== PROVIDED RECORDS ==
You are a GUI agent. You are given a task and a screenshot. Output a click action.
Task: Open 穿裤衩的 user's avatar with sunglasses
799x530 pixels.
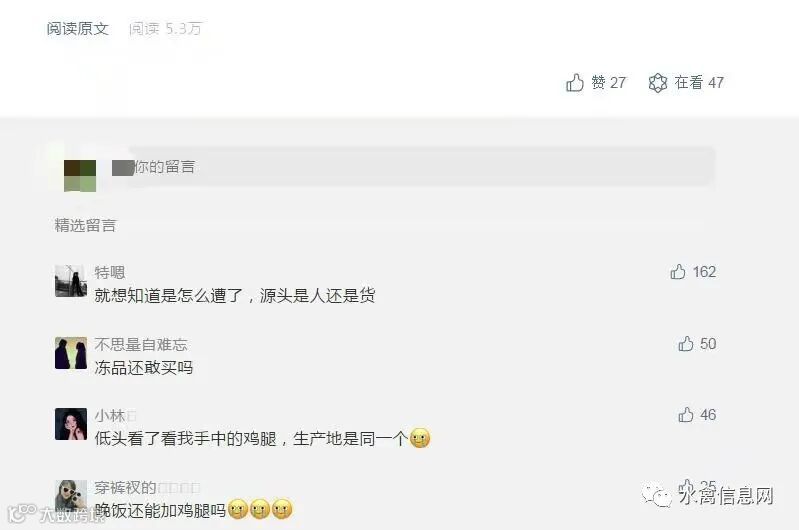coord(70,494)
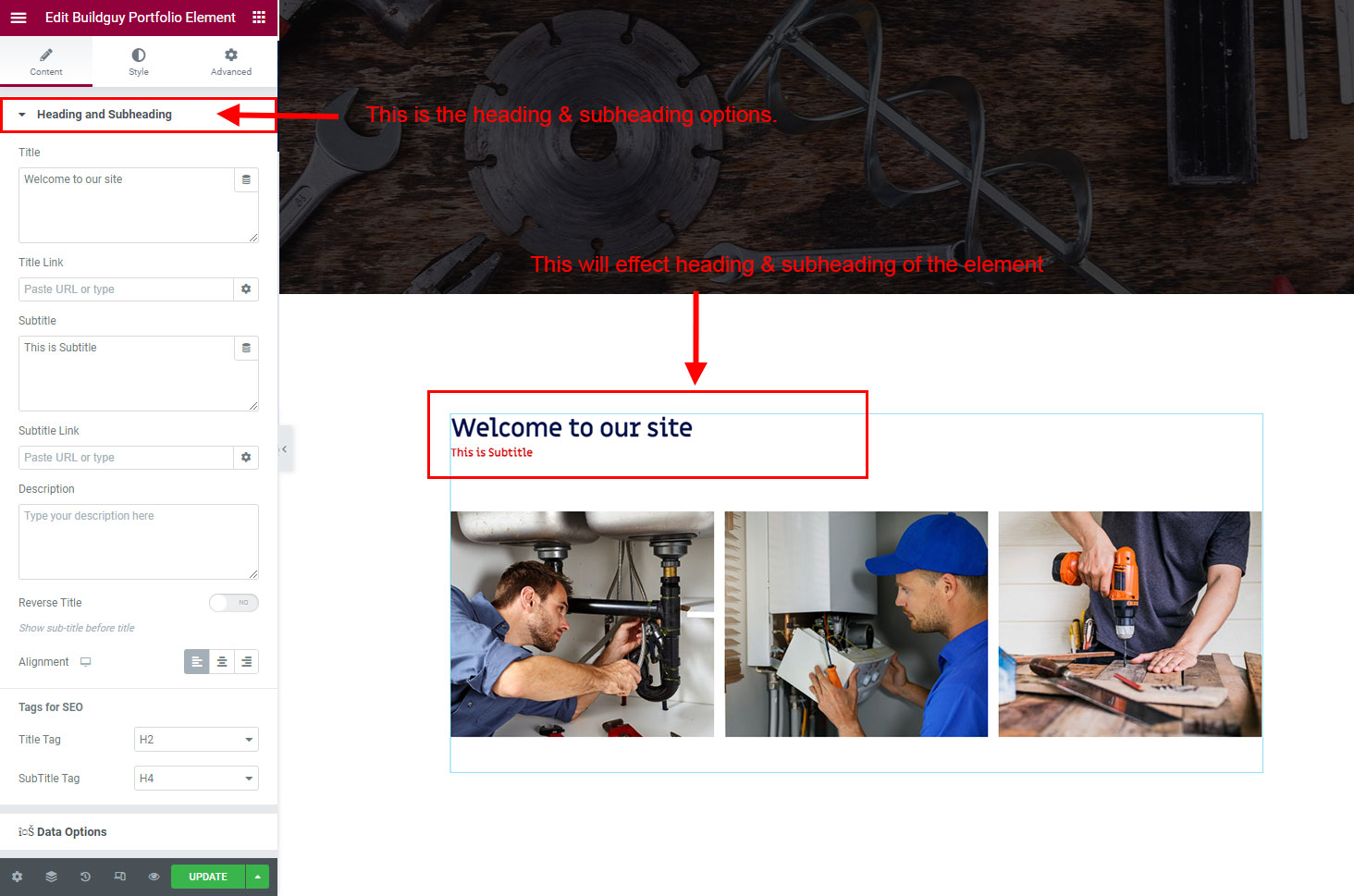Open the SubTitle Tag dropdown
Image resolution: width=1354 pixels, height=896 pixels.
click(196, 779)
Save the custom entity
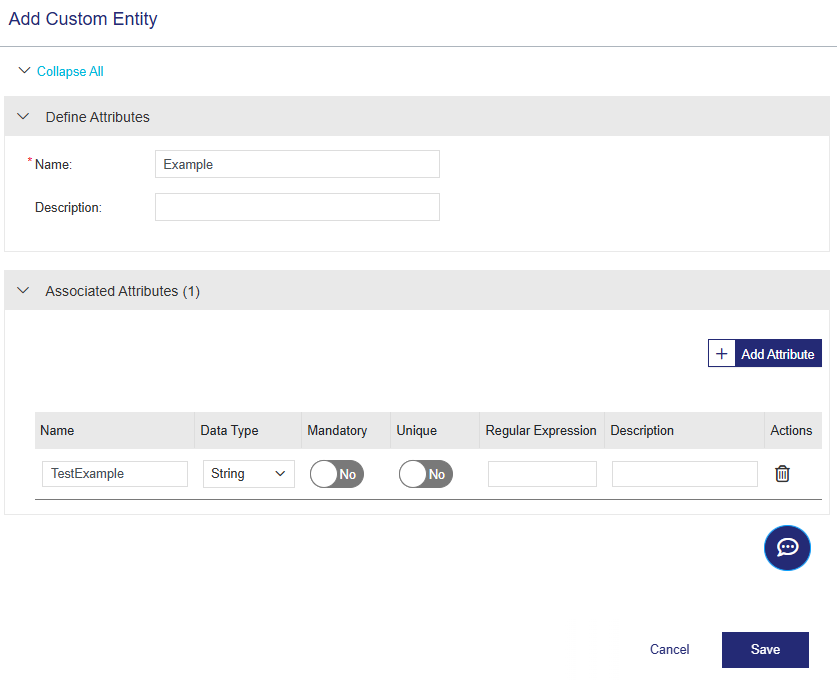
===
From the first line to the last, set down the records above exactly and skip the pictures.

You are a GUI agent. You are given a task and a screenshot. Output a click action.
Task: Open 穿裤衩的 user's avatar with sunglasses
799x530 pixels.
coord(70,494)
Open the SubTitle Tag dropdown
Image resolution: width=1354 pixels, height=896 pixels.
click(196, 779)
Save the custom entity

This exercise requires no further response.